The authors conducted the MMSE, SLTA, and RBANS before and after tumor removal to precisely evaluate cognitive impairment. The scores on the MMSE and SLTA were within normal limits, while the RBANS could clearly identify cognitive dysfunction in the present case. The RBANS consists of 12 subtests and yields index scores for 5 traits: attention (digit span, coding), language (picture naming, semantic fluency), visuospatial/constructional abilities (figure copy, line orientation), immediate memory (list learning, story memory), and delayed memory (list recall, list recognition, story recall, figure recall). Scores can be normalized for age, sex, ethnicity, and level of education, with a score of 100 and a standard deviation of 15 for the index group [7]. The RBANS includes 2 different test batteries for various cognitive domains without learning effects, being suitable to accurately assess neuropsychological changes before and after surgery. Each repeated test can be performed within about 30 min [8]. The RBANS is known to have the ability to detect a mild, potential decline of cognitive function more sensitively than other neuropsychological batteries. These observations strongly suggest that cognitive impairment is highly complex and may be overlooked by brief neuropsychological instruments such as the MMSE. Furthermore, although the SLTA result was within the normal range, language evaluated by the RBANS was impaired. This result suggests limitation of evaluation by a single neuropsychological test. Therefore, a detailed neuropsychological examination is warranted to accurately evaluate cognitive impairment in patients with lateral ventricle tumors. Preoperative neuropsychological assessment is especially crucial in these patients because surgical approaches to the lateral ventricle may potentially cause permanent cognitive dysfunction through injury to delicate areas. Based on this case, cognitive impairment due to the effects of a tumor may be reversible.

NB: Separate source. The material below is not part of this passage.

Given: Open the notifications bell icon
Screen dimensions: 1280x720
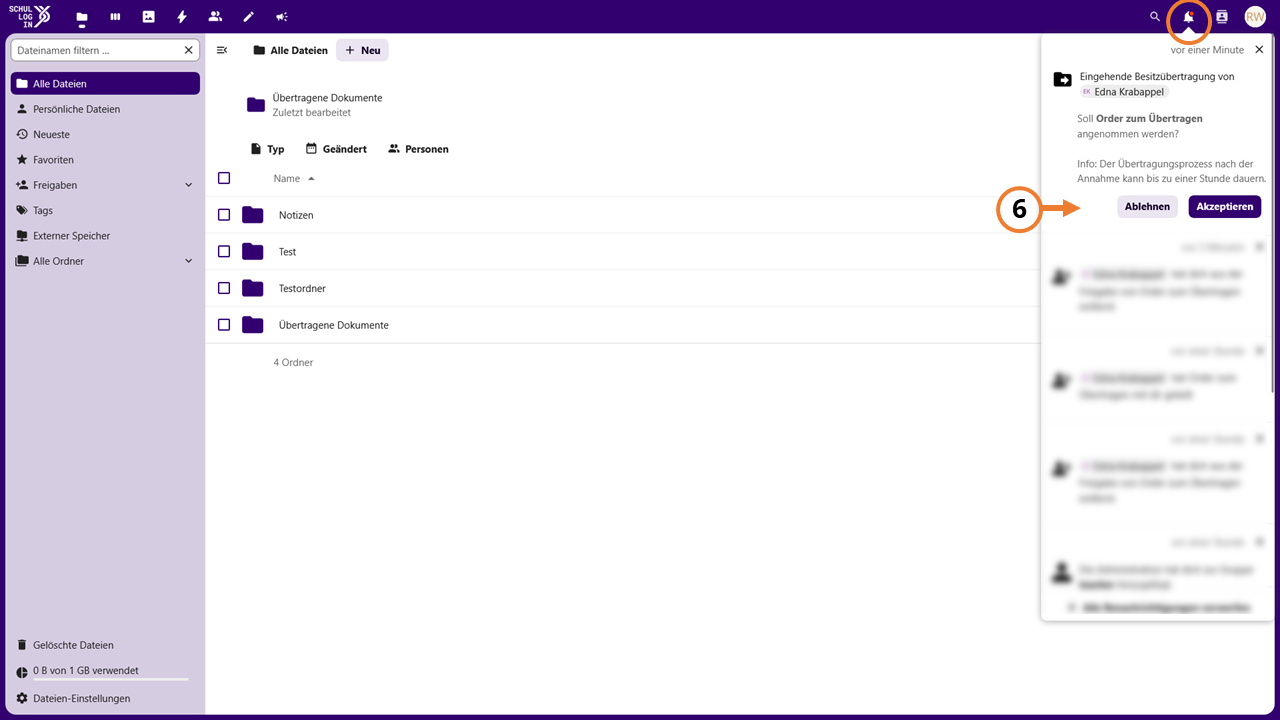Looking at the screenshot, I should [1189, 17].
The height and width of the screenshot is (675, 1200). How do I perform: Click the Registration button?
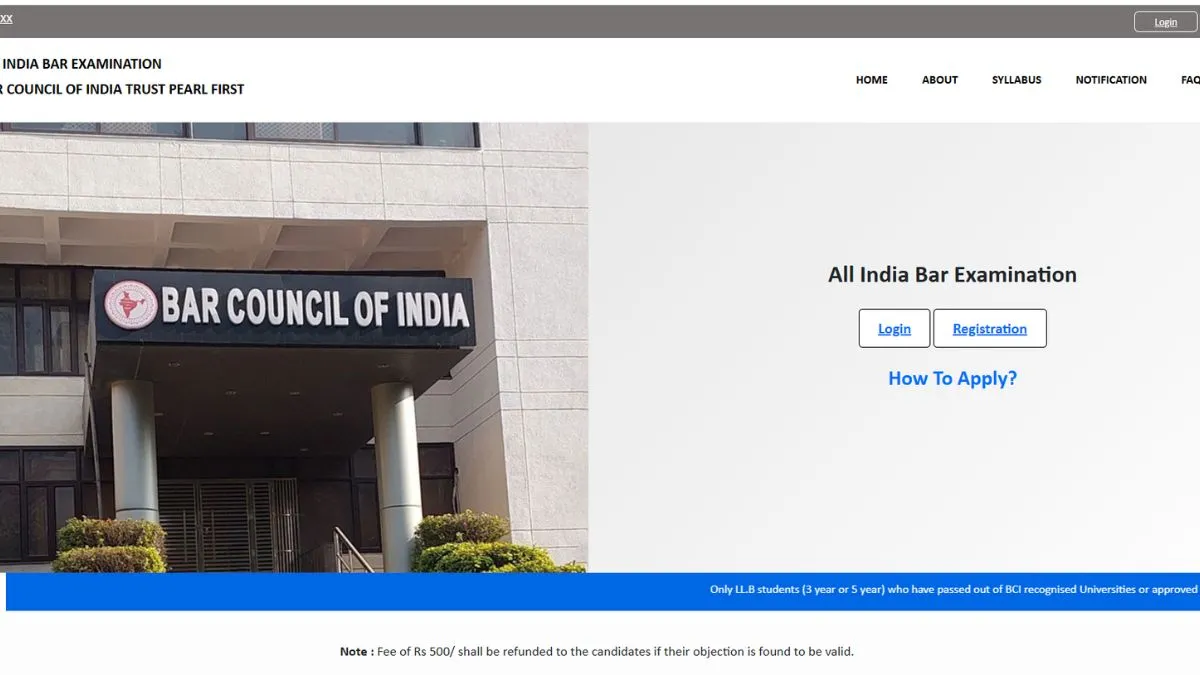pyautogui.click(x=989, y=329)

Treatment Strategy for Lateral Ventricle Tumors

In general, there are 3 main surgical approaches to remove lateral ventricle tumors: the superior parietal, transcallosal, and middle temporal gyrus approaches [6, 9, 10, 11, 12]. The choice of surgical approach depends on tumor location, laterality, symptoms, feeders, and tumor size. In the present case, however, the authors did not select these approaches. Superior parietal approach has been reported to carry a higher inherent risk of cognitive impairment [7, 13, 14]. Instead, the authors approached the trigone of the lateral ventricle through the superior temporal gyrus of the non-dominant hemisphere. As a result, the tumor could be totally removed. The patient's visual field could be kept intact and neuropsychological function markedly improved after surgery. The authors chose this route because it provided the shortest trajectory to the tumor and had a lower risk of cognitive impairment. When deciding on the surgical approach, MR tractography was quite useful to avoid postoperative visual field disturbance by visualizing the optic radiation [15].

Furthermore, preoperative endovascular embolization was quite valuable to markedly reduce bleeding from the tumor during surgery. Enhanced MRI before and after embolization clearly showed the therapeutic effects. The posterior lateral choroidal artery, especially, cannot easily be accessed during surgery; thus, its preoperative embolization enabled us to remove it with minimal surgical risk.

In conclusion, pre- and postoperative precise neuropsychological examinations may identify the potential cognitive impairment and beneficial effects of surgery in patients with large lateral ventricle meningiomas. Prior to surgery, MR tractography and feeder embolization were quite useful to achieve total tumor removal with minimal surgical risks.

Disclosure Statement

The authors declare no conflict of interest associated with the manuscript.